China M Kummitha et al. Physiol Rep. .

Abstract

Mouse models of human diseases are used to study the metabolic and physiological processes leading to altered whole-body energy expenditure (EE), which is the sum of EE of all body organs and tissues. Isotopic techniques, arterio-venous difference of substrates, oxygen, and blood flow measurements can provide essential information to quantify tissue/organ EE and substrate oxidation. To complement and integrate experimental data, quantitative mathematical model analyses have been applied in the design of experiments and evaluation of metabolic fluxes. In this study, a method is presented to quantify the energy expenditure of the main mouse organs using metabolic flux measurements.
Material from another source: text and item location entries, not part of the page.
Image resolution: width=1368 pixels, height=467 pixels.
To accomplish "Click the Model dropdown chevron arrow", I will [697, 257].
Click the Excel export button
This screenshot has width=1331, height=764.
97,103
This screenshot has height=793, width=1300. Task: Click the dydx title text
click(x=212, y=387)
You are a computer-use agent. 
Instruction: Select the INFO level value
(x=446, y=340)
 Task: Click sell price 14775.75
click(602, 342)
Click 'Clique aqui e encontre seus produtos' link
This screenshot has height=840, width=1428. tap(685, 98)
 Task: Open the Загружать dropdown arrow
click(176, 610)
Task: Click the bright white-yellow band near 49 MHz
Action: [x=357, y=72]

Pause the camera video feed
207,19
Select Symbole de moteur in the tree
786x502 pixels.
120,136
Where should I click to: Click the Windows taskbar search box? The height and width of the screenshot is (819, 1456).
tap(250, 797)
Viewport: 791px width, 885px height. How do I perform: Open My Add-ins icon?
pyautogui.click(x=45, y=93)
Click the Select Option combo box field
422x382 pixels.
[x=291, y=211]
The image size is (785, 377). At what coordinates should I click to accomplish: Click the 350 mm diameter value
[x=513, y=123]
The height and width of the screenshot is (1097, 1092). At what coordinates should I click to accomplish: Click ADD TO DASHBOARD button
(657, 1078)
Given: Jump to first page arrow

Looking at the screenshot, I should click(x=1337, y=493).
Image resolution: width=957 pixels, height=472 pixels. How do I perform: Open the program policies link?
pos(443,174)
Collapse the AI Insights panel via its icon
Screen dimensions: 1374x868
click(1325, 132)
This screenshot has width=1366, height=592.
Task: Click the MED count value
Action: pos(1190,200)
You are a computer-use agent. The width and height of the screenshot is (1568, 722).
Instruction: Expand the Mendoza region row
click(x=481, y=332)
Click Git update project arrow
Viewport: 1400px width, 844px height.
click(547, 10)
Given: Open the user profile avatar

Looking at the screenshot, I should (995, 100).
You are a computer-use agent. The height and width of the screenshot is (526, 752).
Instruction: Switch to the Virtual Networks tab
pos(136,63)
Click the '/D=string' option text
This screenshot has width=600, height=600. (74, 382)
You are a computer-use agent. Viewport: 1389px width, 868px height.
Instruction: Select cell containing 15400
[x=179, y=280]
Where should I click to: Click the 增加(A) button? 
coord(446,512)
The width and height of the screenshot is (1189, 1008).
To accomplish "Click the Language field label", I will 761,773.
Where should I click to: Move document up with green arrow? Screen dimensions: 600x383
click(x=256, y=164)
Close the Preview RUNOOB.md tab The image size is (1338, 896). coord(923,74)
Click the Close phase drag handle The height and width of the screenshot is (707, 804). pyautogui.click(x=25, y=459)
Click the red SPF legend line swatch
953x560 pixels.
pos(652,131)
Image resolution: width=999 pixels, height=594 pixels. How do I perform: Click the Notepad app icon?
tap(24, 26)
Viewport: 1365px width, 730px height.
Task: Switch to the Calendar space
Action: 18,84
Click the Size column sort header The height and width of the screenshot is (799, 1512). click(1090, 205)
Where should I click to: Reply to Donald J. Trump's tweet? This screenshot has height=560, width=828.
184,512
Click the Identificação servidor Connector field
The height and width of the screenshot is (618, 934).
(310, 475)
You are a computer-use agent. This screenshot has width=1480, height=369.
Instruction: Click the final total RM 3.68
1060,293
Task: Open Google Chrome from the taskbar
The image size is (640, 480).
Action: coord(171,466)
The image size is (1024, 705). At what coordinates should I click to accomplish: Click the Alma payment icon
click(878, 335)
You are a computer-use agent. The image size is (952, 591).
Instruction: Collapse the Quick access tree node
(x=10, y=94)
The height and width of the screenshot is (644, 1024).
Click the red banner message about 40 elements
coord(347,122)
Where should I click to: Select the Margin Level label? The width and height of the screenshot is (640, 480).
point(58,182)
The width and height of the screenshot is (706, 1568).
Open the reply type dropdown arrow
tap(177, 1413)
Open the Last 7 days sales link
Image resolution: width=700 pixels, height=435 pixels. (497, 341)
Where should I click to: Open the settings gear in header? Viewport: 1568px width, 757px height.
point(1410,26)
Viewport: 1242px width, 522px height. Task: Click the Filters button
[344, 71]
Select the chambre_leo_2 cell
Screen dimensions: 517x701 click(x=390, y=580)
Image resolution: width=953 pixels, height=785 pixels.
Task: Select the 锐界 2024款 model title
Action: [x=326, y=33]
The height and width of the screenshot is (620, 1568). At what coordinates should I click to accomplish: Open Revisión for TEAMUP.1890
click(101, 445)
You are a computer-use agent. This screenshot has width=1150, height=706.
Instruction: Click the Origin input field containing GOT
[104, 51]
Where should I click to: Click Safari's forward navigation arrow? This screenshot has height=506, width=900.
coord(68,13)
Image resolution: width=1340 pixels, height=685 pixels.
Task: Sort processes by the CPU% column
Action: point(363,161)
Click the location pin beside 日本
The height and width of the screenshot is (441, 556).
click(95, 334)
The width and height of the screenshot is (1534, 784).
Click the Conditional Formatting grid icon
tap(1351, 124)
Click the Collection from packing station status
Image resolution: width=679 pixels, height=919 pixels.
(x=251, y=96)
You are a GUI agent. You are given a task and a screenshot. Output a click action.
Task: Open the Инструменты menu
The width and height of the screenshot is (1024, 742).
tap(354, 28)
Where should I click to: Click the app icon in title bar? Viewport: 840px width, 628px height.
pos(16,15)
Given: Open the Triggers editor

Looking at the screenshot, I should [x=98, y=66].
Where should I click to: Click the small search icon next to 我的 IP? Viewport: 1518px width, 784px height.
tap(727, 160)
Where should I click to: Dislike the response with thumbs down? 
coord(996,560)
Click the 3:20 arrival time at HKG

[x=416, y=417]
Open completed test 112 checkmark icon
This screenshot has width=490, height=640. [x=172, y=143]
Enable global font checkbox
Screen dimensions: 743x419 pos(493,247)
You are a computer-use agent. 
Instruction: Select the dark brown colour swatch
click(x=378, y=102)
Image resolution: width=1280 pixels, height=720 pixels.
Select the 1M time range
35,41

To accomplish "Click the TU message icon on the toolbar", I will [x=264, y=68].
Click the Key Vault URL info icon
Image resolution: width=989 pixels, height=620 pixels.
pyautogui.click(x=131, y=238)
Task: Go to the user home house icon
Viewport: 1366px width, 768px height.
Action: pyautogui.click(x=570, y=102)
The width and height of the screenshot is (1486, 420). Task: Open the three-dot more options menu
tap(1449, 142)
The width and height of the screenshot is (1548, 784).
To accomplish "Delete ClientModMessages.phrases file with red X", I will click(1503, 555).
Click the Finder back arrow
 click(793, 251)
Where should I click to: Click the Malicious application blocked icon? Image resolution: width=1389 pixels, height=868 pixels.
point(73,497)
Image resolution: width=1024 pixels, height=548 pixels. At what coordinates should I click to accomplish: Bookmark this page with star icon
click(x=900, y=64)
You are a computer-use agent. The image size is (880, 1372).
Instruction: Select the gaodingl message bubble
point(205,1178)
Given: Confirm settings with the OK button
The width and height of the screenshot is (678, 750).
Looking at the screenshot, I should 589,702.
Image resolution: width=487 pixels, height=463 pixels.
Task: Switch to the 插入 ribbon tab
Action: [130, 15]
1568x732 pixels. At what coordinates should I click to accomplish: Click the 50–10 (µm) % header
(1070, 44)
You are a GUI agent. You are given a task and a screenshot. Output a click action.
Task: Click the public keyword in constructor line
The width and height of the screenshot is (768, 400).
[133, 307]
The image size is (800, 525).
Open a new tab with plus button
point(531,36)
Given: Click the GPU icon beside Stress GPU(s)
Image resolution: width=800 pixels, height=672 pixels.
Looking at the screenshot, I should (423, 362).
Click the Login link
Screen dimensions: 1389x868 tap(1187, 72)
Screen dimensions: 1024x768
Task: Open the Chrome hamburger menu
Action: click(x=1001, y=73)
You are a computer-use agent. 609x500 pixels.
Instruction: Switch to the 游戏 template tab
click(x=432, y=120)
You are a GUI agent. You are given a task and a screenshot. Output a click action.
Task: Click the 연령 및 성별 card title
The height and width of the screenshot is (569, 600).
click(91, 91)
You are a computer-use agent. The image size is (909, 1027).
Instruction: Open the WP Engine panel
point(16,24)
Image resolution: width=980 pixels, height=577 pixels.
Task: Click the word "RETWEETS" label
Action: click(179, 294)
The metabolic fluxes and substrate utilization of the main metabolic pathways of energy metabolism in the mouse tissue/organ systems and the whole body are quantified using a mathematical model based on mass and energy balances. The model is composed of six organ/tissue compartments: brain, heart, liver, gastrointestinal tract, muscle, and adipose tissue. Each tissue/organ is described with a distinct system of metabolic reactions. This model quantifies metabolic and energetic characteristics of mice under overnight fasting conditions. The steady-state mass balances of metabolites and energy balances of carbohydrate and fat are integrated with available experimental data to calculate metabolic fluxes, substrate utilization, and oxygen consumption in each tissue/organ. The model serves as a paradigm for designing experiments with the minimal reliable measurements necessary to quantify tissue/organs fluxes and to quantify the contributions of tissue/organ EE to whole-body EE that cannot be easily determined currently.

Keywords: Energy metabolism; flux balance analysis; metabolic pathway fluxes; oxygen consumption; substrate utilization.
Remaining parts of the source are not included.